Lebanon, Syria try for better relations

 

MIDDLE EAST: Lebanese prime minister Fuad Siniora and Syrian president Bashar Assad have called for relations between their two countries to be rebuilt. Both sides pledged yesterday to "deepen co-operation" and to avoid anything that could disrupt their "special relationship".

Relations between Beirut and Damascus chilled rapidly after Syria was believed to have been implicated in the assassination last February of former prime minister Rafik Hariri.

Syria denied involvement but domestic and international pressure forced Damascus to end its 29- year military presence in Lebanon.

A deep freeze set in when anti-Syrian politicians won a majority of seats in Lebanon's 128-member parliament in the election following Syria's withdrawal.

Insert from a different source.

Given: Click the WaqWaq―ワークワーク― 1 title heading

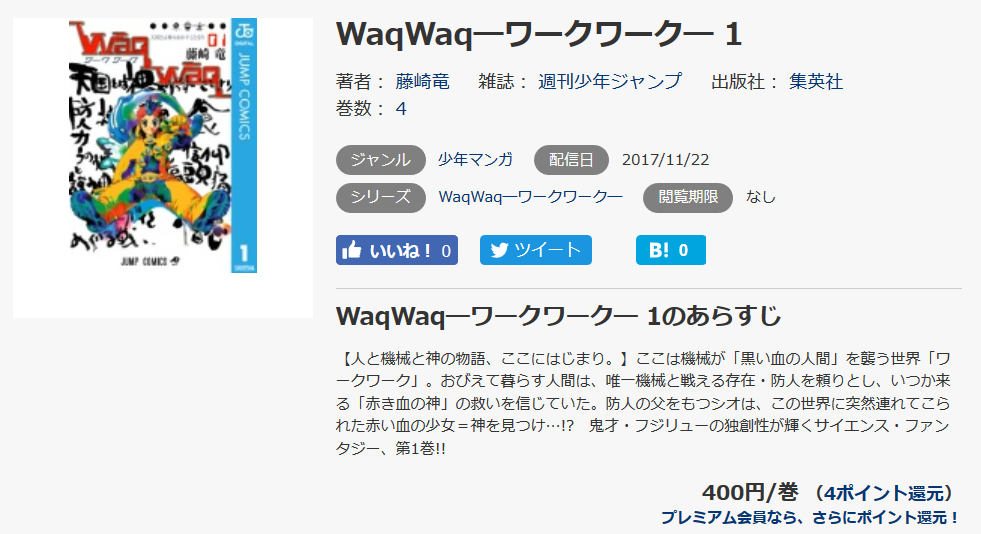Looking at the screenshot, I should click(539, 34).
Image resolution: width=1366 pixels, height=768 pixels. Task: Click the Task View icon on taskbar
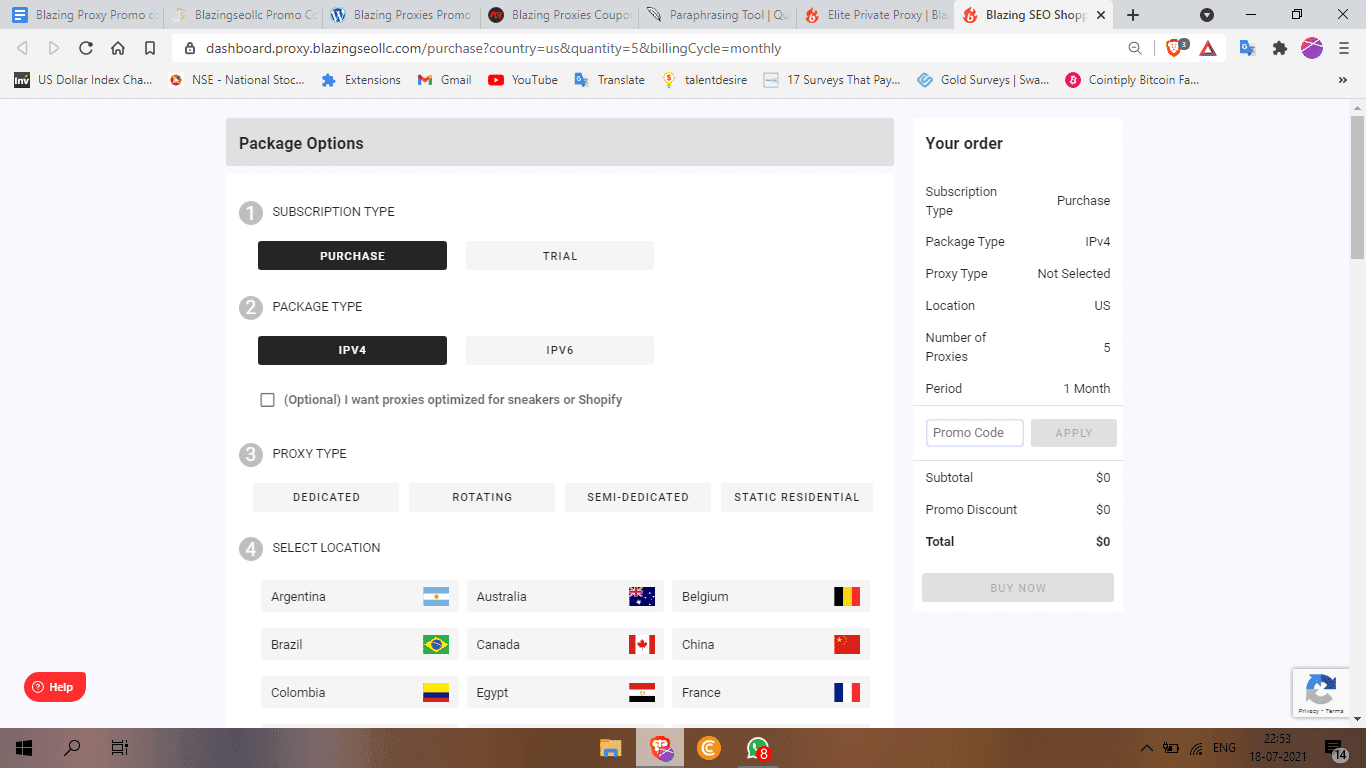point(120,747)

After fresh accusations were levelled at Syria following the murders of Lebanese journalist Samir Kassir and former communist chief George Hawi, Damascus charged Lebanese militants with the killing of 32 Syrian workers and the disappearance of 795 Syrians residing in Lebanon.

Syria also demanded compensation for 300,000 of its workers who fled Lebanon following the murder of Mr Hariri.

Damascus recently imposed heavy security measures on its border with Lebanon, in response to charges that it was not taking strong action against terrorists.

However, intense searches slowed the flow of lorries carrying Lebanese goods and agricultural produce to the Arab hinterland to a trickle. Hundreds of vehicles have been trapped on the Lebanese side of the border and in no-man's land between the frontier posts of the two countries, causing fruit and vegetables to rot and costing Lebanese exporters $300,000 a day in lost sales.

Lebanon claimed the measures were politically motivated.

At a news conference with Syrian prime minister Mohammad Naji Otri, Mr Siniora said the issue of delays on the border had been resolved.

Mr Siniora has pledged to reform Lebanon's political and economic system but cannot begin until he ends the crisis between his country and its much larger neighbour. He has expressed his determination to re-establish "healthy, privileged and solid relations" with Syria based on "new thinking" and "mutual interest and respect".

This was his first trip outside Lebanon since he took office and followed Saturday's overwhelming vote of confidence in his cabinet, giving him a strong hand in negotiations with Dr Assad and Mr Otri.